His journey at Texas Tech has only just begun, but Kingsbury has already shown the swagger necessary to get things moving in the right direction. He even mentioned that key word—swagger—in his comments about taking the job, reports Graham Watson of Yahoo! Sports:
"As far as football goes, I'm more of a walking type guy, not a talking type guy, so I'll let y'all see that in the fall, but it's going to be an exciting brand of football. We're going to be attacking on both sides of the ball. We'll play with confidence, the kids are going to have fun, they're going to have swagger, and you'll enjoy this next year of Tech football, I promise you."
The Red Raiders are coming off a nondescript 7-5 regular season, which saw them lose four of their last five games.
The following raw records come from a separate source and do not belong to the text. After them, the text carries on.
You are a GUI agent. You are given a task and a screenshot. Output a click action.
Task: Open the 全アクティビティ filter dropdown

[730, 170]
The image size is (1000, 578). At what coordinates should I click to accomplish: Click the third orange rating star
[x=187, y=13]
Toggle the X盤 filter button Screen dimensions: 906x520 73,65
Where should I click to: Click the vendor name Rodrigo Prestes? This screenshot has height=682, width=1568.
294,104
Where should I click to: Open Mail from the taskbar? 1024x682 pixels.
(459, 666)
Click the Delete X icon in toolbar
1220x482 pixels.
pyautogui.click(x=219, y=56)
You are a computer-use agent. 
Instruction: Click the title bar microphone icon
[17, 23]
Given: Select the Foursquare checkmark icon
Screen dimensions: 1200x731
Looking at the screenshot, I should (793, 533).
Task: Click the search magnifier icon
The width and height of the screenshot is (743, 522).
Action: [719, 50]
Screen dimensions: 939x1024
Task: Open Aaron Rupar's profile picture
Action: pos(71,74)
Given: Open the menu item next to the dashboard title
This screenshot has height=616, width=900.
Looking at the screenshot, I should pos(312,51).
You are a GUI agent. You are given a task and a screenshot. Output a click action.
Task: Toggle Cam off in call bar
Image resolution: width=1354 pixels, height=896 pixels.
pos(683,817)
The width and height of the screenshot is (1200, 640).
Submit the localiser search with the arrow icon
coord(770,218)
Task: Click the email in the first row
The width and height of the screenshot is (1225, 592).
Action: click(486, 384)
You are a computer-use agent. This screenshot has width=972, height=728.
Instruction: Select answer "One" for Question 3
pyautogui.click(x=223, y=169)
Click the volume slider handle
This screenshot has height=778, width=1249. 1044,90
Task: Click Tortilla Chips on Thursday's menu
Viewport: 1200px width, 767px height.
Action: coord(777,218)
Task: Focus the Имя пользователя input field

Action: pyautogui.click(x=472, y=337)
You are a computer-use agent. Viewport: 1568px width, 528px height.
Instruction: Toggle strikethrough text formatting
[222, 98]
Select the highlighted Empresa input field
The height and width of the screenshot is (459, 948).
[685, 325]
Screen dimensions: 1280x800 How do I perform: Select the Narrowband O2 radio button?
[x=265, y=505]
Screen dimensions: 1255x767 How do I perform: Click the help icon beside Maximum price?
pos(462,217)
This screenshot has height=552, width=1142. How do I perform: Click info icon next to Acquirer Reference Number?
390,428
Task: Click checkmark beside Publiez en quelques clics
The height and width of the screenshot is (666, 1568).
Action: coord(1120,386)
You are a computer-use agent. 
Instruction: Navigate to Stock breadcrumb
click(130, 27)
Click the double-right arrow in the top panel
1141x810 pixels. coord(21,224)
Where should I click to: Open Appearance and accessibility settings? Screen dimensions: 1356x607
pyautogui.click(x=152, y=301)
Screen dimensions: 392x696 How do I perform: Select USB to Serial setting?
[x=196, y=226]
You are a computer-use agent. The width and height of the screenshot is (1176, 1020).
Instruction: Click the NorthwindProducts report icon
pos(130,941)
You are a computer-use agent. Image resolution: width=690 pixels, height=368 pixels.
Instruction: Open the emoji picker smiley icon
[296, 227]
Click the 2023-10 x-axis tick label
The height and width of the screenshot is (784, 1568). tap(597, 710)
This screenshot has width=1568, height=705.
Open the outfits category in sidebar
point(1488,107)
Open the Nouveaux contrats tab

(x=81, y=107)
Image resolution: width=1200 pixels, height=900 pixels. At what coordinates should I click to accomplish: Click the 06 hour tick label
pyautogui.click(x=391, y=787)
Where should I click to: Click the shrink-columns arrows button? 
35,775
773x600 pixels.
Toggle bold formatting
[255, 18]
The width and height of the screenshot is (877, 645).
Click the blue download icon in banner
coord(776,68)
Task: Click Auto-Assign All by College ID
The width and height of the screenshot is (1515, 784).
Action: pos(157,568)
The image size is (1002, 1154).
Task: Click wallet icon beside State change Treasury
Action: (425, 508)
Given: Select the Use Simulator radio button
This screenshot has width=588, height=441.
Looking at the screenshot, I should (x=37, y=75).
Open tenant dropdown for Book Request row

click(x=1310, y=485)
They will face Minnesota in the Meineke Car Care Bowl, but a victory there wouldn't suddenly transform the season into a great one.
In reality, there's some work to do and Kingsbury knew that before leaving his post at Texas A&M to accept the position. The former Red Raiders QB worked closely with Heisman Trophy winner Johnny Manziel, and will attempt to bottle some of that magic as he heads to Lubbock.
How would you grade the Kingsbury hire?
Having spent his collegiate career at Texas Tech, Kingsbury understands the challenges he faces and that will allow him to hit the ground running. What he lacks in experience at age 33, he'll more than make up for in exuberance and desire.
He probably could have stayed with the Aggies, continued to work with Manziel and eventually been offered multiple head coaching spots down the line. By taking the risk and jumping now, the Texas native shows he believes he can get the program back on track.
If he believes, he can get other people to believe too. Whether it's the players already on the roster, a top-ranked recruit, a prominent booster or simply the fans who show up on Saturday, Kingsbury can change the outlook.
It's a gradual process that's just getting started, and it will likely take a couple years before the results match the renewed enthusiasm. But the early returns are very positive.
Kingsbury is the right man for the job.